On ne va pas (se) mentir
À propos d’une grève

« Les années passaient. L’aller et retour des saisons emportait la vie brève des animaux, et le temps vint où les jours d’avant le Soulèvement ne leur dirent plus rien. Seuls la jument Douce, le vieil âne atrabilaire Benjamin, le corbeau apprivoisé Moïse et certains cochons se souvenaient encore ».

George Orwell, La Ferme des animaux.

En fonction de nos situations, on fera grève ou pas.

…On sera sincère, cela ne sera pas pour défendre la retraite, car on n’est même pas sûr d’arriver jusqu’à cet Eldorado.

Avoir quelque chose pour survivre « dignement » comme on dit chez les curés, on n’y compte pas.

Mais comment peut-on imaginer ne vivre qu’à moitié ?

Si on s’y pointe, si on en est, c’est parce qu’on en a marre de se lever, de répéter les mêmes choses chaque matin.

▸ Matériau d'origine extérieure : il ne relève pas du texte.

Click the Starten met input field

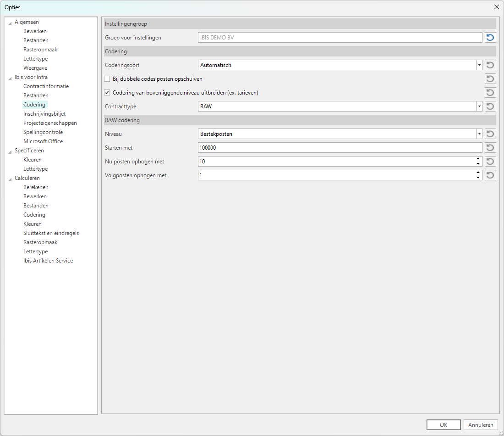coord(339,148)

De faire les mêmes longs trajets inutiles, d’avoir des rapports de merde avec des collègues, des clients, des « gens », et finalement avec nos ami(es), nos amours.

D’être soumis aux cadences du boulot, aux injonctions des petits chefs, des patrons, à la logique mortifère de l’accumulation des « richesses » et la tristesse des lieux fonctionnels et communs.

Quand chaque matin, la lumière de l’aube pointe à l’horizon, on se demande comment il peut être simplement concevable d’envisager, au-delà de la nécessité et du rapport de force, c’est-à-dire du « salaire » de continuer à aller hanter le grand dépotoir, mouroir du capital ?

Comment se fait-il que nous en soyons à vouloir, ou à désirer à être invités à négocier sur la longueur d’une laisse déjà si courte ?

À passer la majorité de notre existence à suffoquer dans les couloirs noirs de la marchandise ? De se plier à ce dressage quotidien, de le proposer comme modèle aménageable, de le souhaiter comme perspective ?

Comment se fait-il que perdre sa vie à la gagner comme on disait il fut un temps qui paraît bien lointain, ne soit plus LA question.

Ce monde se rêve en bio, en vert et en frontières bordées de cadavres. Il ne songe qu’à approfondir la supercherie de l’aliénation démocratique.

Nous ne voulons plus de gouvernements et d’États, pas plus de cette gouvernance des prothèses qui permet aux nouvelles hiérarchies tribales ou néo féodales d’imposer un calendrier de la peur comme consolation des « petits ».

En conséquence on nous ne verra pas derrière les partis, les syndicats ou même à côté d’autres pantins du capital : les pleurnicheurs gauchistes.

Car il n’y aura jamais rien « d’équitable » à se vendre. C’est de cela dont il est toujours question.